[BEGIN]

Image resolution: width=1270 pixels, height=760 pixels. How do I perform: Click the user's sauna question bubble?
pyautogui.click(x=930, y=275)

[END]
[BEGIN]

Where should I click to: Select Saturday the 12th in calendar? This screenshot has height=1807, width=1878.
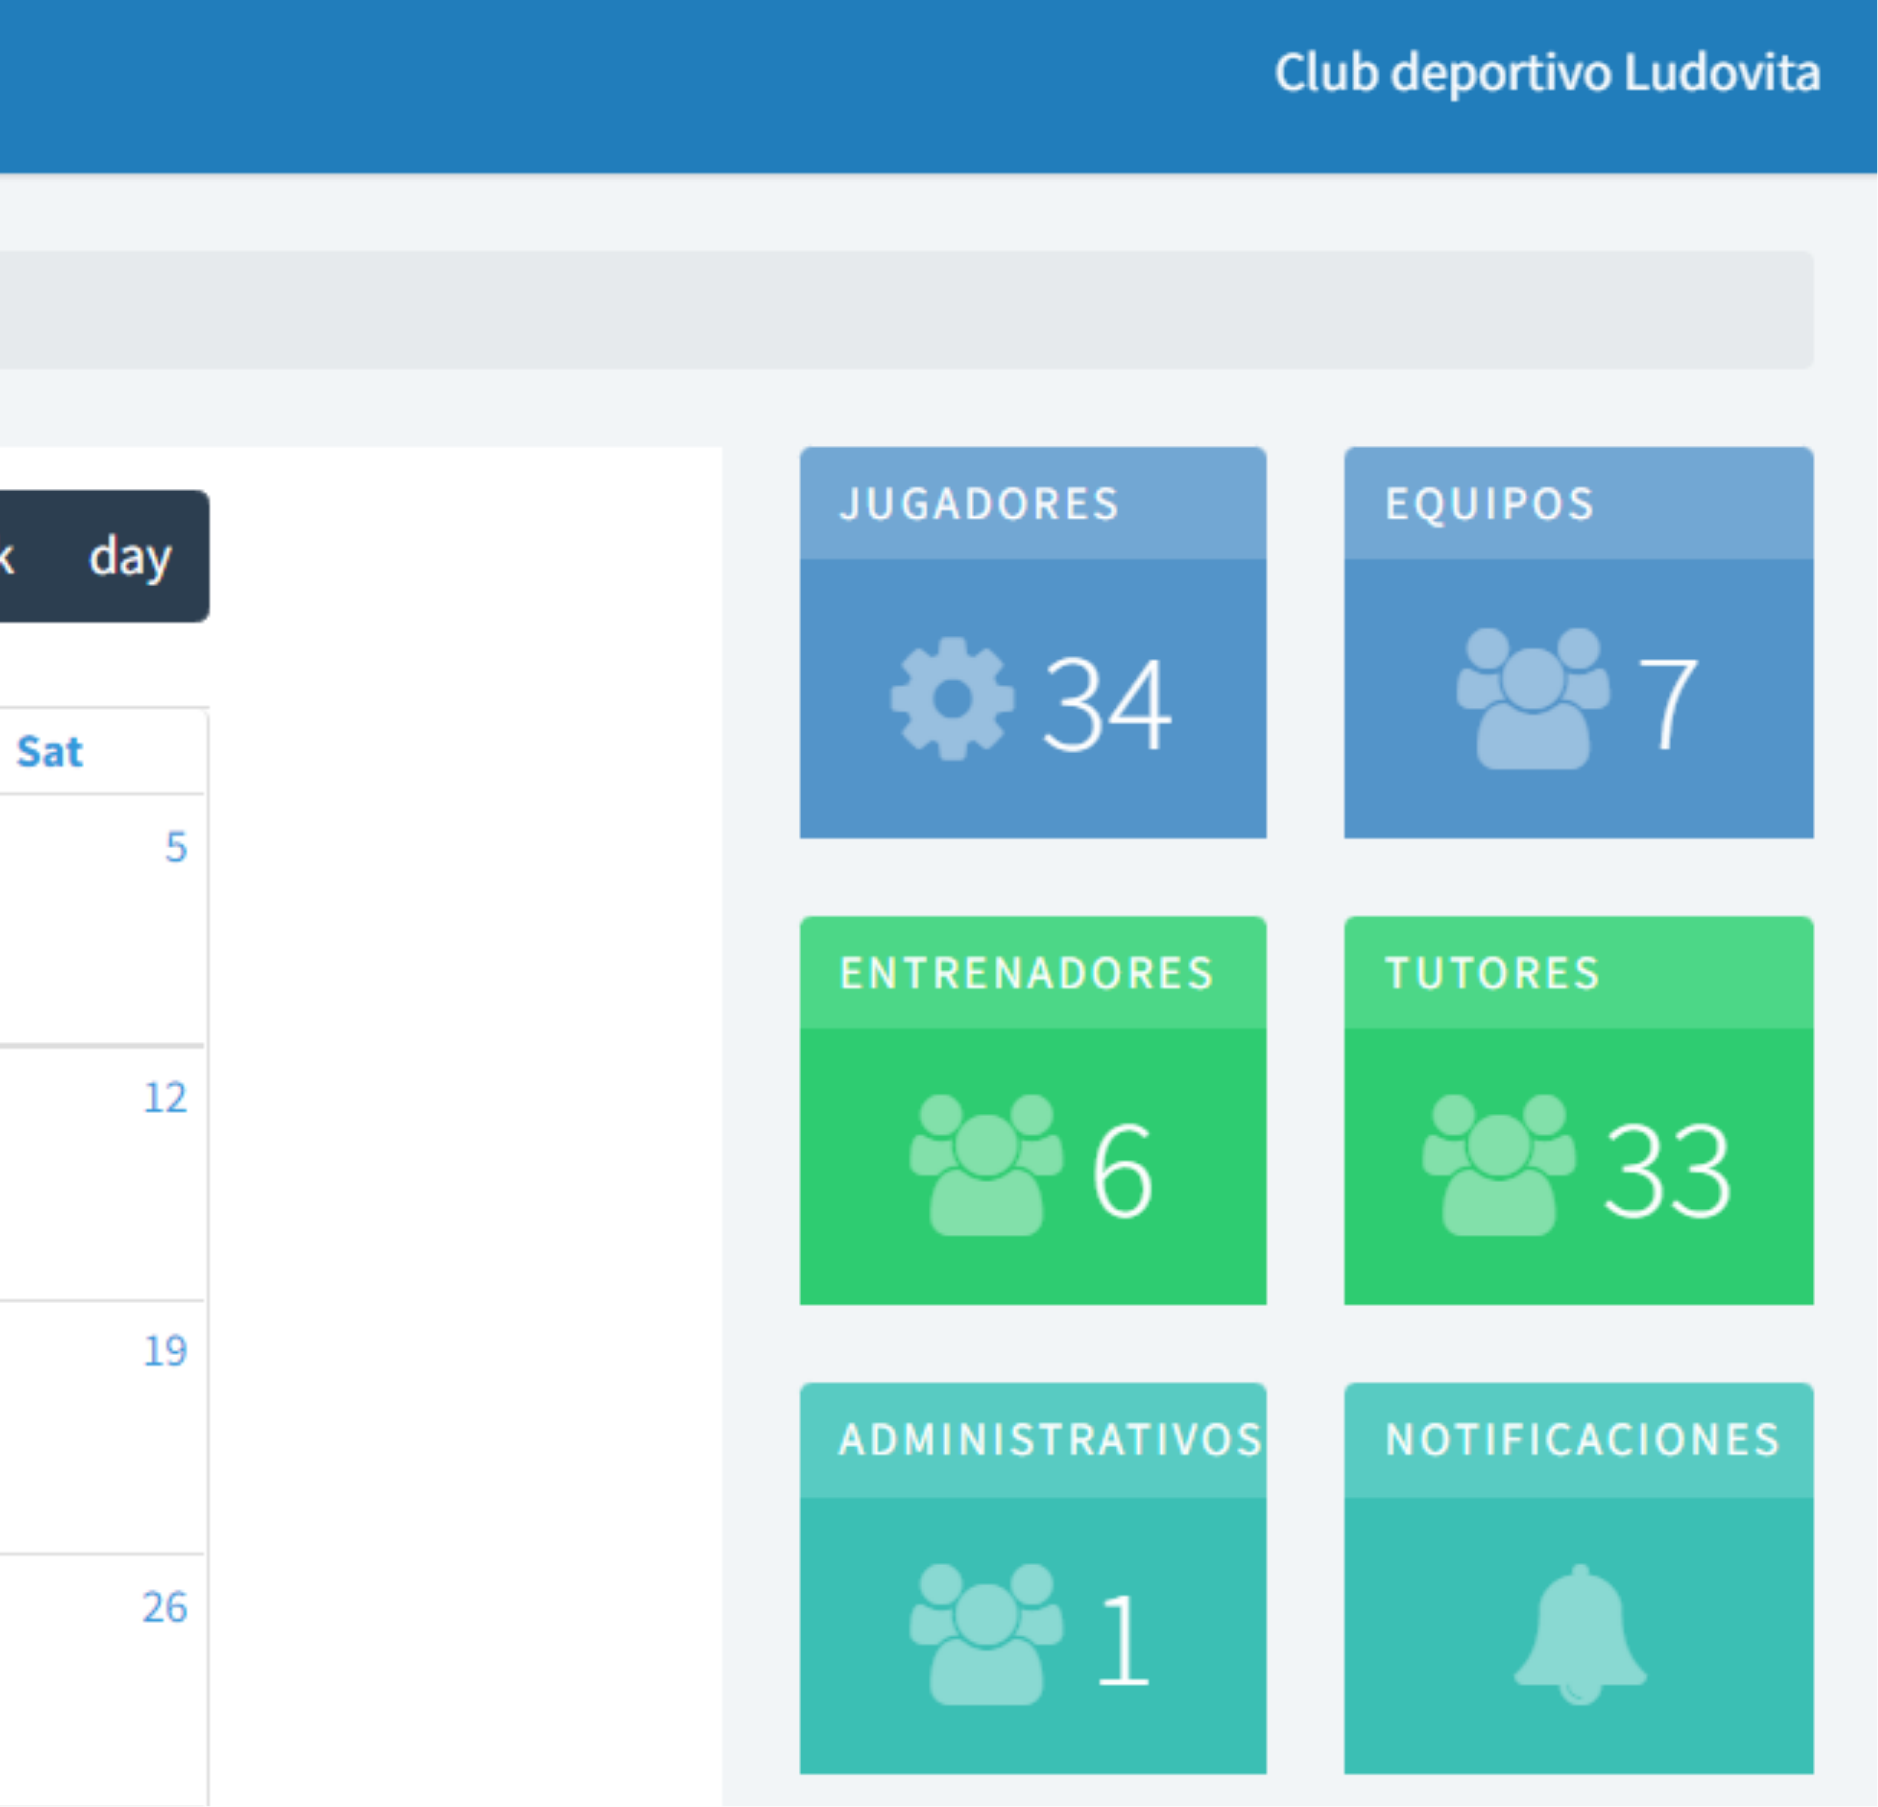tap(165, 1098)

[END]
[BEGIN]

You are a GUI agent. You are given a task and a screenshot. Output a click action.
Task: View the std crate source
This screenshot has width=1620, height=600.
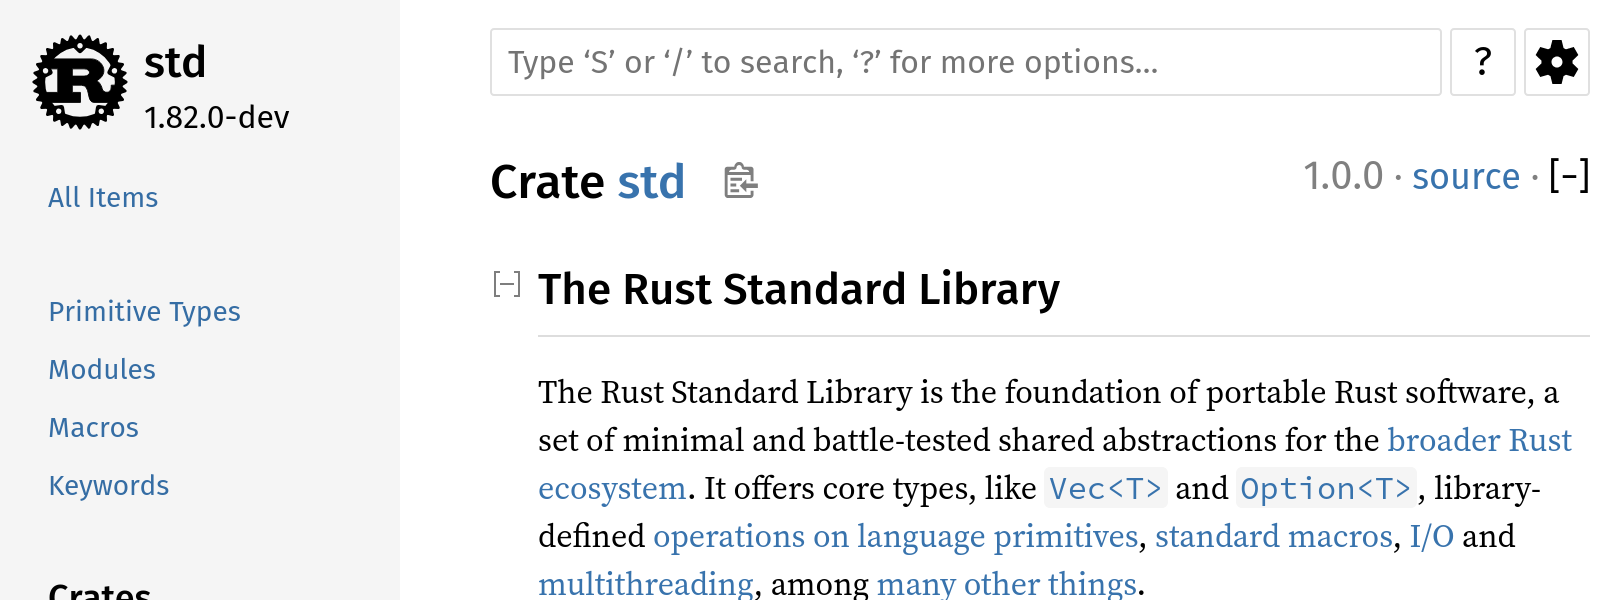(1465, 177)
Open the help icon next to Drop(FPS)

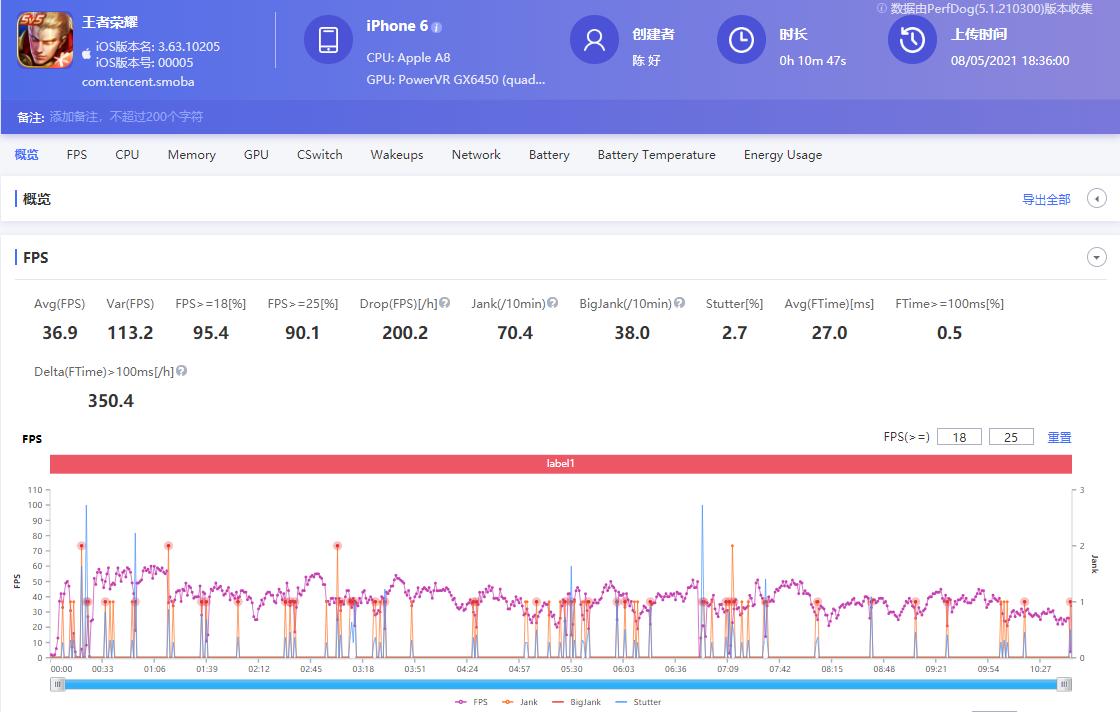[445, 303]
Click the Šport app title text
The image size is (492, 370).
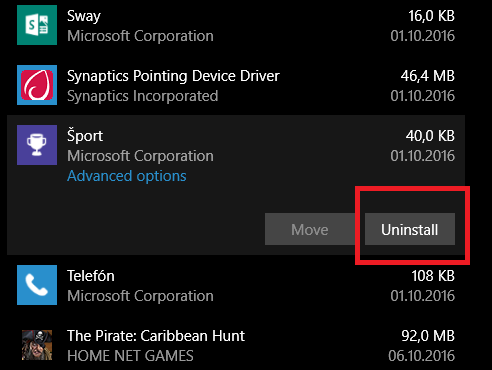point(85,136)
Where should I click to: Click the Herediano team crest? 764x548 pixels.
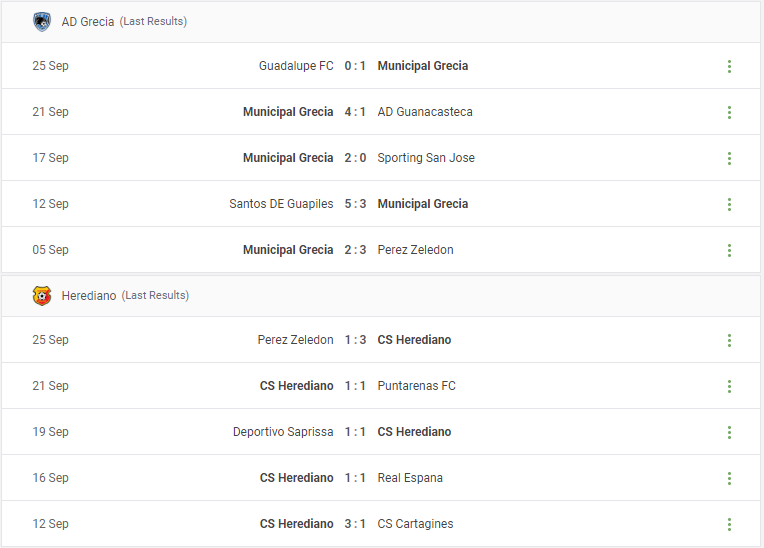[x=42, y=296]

[END]

Write out the lines from the one containing "Click the Šport app title text" through the one containing "[x=42, y=296]", including both, with the pictures omitted.

The result
Click the Šport app title text
The image size is (492, 370).
point(85,136)
Where should I click to: Click the Herediano team crest? 764x548 pixels.
[x=42, y=296]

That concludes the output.